** Problem description **
State the number of lines in the material below that hold "panel", and add nothing to it.

** Data for analysis **
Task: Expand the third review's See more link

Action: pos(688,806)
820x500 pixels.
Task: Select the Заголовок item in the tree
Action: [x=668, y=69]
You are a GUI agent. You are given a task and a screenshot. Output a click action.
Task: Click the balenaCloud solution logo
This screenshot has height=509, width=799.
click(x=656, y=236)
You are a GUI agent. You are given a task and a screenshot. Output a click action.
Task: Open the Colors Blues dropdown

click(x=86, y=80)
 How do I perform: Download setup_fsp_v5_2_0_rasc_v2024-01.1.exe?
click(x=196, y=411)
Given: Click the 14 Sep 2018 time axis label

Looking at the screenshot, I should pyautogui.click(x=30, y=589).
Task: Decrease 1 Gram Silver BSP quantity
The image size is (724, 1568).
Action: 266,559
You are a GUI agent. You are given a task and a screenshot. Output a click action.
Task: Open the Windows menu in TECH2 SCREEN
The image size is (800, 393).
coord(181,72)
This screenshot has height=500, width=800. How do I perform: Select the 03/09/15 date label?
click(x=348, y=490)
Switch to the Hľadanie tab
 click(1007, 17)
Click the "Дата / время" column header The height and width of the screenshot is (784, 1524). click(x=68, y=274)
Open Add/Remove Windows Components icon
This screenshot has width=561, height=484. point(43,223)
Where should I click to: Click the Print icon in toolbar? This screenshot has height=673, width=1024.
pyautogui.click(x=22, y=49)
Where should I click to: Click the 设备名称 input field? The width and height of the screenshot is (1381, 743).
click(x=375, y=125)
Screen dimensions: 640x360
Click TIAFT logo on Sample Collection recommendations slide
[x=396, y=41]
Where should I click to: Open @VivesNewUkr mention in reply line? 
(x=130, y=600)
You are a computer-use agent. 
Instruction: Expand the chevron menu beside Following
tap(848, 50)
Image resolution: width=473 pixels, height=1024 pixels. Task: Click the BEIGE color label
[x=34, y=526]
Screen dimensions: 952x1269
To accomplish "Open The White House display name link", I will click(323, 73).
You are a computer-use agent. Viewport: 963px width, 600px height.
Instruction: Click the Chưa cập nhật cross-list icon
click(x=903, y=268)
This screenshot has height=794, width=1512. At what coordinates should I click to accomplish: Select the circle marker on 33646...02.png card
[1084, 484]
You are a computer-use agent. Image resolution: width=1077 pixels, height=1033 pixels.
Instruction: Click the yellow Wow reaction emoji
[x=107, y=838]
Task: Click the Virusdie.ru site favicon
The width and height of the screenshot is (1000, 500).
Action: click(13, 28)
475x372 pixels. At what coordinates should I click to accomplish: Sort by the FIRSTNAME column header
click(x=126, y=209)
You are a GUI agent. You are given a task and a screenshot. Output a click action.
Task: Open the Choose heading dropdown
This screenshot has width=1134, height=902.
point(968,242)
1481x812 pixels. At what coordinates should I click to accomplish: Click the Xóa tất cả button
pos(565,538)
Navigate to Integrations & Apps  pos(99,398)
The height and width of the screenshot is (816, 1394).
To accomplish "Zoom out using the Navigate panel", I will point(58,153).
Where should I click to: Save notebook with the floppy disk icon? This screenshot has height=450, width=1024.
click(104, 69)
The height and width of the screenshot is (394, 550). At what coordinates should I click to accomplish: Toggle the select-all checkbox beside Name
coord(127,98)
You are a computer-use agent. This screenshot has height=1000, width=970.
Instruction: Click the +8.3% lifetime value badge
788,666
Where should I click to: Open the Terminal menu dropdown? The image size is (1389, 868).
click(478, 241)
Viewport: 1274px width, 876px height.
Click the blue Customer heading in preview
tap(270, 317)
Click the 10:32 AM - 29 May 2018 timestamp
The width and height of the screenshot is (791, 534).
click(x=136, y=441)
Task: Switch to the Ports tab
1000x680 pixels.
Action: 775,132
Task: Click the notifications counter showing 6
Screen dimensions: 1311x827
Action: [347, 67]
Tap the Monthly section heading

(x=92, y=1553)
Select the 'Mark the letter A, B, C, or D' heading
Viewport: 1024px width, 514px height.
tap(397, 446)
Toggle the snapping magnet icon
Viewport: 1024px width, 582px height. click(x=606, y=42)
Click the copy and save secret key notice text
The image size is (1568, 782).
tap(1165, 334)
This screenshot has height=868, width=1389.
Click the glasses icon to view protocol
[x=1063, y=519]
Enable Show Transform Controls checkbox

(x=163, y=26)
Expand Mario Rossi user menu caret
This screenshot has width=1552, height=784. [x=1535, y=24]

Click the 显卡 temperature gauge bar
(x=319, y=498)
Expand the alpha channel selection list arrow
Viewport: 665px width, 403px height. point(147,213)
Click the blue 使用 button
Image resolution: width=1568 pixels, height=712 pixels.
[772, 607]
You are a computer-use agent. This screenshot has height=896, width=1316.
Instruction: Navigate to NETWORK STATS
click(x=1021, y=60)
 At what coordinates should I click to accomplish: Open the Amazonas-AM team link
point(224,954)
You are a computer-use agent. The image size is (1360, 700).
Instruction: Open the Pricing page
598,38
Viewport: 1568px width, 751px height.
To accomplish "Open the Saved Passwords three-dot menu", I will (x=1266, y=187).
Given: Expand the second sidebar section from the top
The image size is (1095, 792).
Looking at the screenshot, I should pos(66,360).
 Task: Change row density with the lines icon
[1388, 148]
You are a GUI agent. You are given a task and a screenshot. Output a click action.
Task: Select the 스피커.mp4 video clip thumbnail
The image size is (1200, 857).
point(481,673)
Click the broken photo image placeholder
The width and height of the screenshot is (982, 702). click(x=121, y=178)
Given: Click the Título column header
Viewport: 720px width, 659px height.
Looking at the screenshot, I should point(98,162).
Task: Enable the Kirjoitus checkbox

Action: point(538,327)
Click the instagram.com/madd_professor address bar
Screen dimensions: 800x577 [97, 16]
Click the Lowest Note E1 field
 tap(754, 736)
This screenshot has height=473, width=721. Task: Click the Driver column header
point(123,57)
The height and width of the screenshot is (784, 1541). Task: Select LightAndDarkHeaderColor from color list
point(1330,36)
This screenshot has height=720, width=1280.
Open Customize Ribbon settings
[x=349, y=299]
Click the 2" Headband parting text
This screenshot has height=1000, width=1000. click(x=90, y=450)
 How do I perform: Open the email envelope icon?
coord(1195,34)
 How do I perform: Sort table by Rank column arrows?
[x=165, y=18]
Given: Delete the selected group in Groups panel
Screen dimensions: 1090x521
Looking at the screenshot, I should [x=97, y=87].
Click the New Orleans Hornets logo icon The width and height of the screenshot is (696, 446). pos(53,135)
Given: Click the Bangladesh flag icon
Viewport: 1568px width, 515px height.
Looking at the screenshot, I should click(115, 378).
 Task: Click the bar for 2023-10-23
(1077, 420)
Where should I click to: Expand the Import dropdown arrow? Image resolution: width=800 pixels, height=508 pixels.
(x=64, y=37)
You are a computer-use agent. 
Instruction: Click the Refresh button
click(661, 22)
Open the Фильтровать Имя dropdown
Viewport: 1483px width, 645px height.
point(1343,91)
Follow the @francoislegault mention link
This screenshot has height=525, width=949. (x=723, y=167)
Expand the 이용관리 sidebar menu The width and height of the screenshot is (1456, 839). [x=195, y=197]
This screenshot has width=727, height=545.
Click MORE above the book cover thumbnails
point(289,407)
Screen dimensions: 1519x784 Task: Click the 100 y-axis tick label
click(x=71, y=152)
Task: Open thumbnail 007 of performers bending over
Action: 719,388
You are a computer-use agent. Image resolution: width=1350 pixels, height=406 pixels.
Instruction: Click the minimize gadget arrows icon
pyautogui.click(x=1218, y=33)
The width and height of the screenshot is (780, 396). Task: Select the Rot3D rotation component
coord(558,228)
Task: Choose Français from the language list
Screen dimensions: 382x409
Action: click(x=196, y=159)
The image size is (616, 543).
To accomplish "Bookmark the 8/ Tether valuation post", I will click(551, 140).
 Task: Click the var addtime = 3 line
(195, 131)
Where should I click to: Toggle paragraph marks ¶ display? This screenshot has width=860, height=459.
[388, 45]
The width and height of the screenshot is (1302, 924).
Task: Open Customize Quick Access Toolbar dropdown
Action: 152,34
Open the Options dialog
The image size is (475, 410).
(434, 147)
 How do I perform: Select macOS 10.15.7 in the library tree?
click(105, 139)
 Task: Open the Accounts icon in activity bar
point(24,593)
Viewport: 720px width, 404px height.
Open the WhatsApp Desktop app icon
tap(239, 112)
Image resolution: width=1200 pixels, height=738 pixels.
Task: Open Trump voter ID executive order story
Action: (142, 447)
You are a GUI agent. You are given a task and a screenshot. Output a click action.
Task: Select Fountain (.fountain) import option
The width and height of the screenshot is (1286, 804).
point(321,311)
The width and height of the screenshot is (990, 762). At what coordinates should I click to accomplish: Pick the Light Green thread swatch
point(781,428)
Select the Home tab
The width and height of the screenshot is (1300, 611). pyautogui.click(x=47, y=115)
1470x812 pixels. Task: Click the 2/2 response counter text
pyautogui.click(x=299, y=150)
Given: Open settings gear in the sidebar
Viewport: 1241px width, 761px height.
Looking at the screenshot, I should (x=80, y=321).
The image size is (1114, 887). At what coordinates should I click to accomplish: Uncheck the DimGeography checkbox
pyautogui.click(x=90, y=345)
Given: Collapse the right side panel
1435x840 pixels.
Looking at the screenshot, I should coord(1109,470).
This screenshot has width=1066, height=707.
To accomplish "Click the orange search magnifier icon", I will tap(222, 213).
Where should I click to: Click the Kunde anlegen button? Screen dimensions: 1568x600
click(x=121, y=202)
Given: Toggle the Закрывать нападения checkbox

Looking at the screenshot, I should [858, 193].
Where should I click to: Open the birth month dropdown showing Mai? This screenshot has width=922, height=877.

** Answer box **
3